Her own agency's numbers show the lie of Hochul's propaganda: the congestion pricing environmental assessment found that only 13.7 percent of education, healthcare and social assistance employees drive to work in Manhattan (many of them to jobs outside the tolling zone anyway). Plus, employees driving into lower Manhattan between 9 p.m. and 5 a.m. would pay only the $3.75 overnight toll.

Advocates know the difference between the real little guy and wealthy suburbanites who pollute our air, congest our streets ... and then take their earnings back to their communities.

"We have been shouting this from the rooftop that the vast majority of people driving into the CBD are more affluent, and those folks have ability to, and should, contribute to improving conditions brought on by their congestion," said Tri-State Transportation Campaign Executive Director Renae Reynolds. "The governor’s claim that her pause was in response to concerns about low-income folks does not match up with the facts. ... Every day the program is paused, we lose vital revenue that truly addresses the needs of low income people who rely on public transit."

Contrary to the governor's populist framework, thanks to her, wealthy suburban drivers get to keep driving into the city for free while transit riders are deprived of $16.5 billion in transit improvements — such as the Second Avenue Subway, elevators at two-dozen more stations, upgraded signals on the A and C train and new trains systemwide.

Hochul has so far failed to explain how she will replace the money that congestion pricing would have generated.

The impacts of that delayed and deferred work will take time before they straphangers enter another Summer of Hell, but subway riders already tasted an amuse bouche recently: More than 40,000 subway delays in the first four months of 2024 were caused by infrastructure issues.

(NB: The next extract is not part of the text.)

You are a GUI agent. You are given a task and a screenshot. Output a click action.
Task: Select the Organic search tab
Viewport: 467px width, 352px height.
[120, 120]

And last Tuesday, a transformer failure on the Lower East Side wrecked service on the A, E, F and J trains during the morning rush hour.

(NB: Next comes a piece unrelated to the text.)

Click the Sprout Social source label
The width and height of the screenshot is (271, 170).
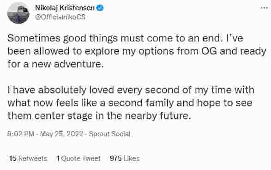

Bus riders are also suffering slower and slower service across the city but especially in lower Manhattan, where buses that serve working class New Yorkers run at an offensively slow 6 miles per hour during the afternoon rush hour.

"While subway riders schvitz on the governor's delayed trains, Long Islanders making bank keep driving in for free, turning up the urban heat island effect and blocking buses and ambulances," said Riders Alliance Director of Policy and Communication Danny Pearlstein. "Congestion pricing is the linchpin of an equitable economic recovery for New Yorkers and it's past time for the governor to flip the switch."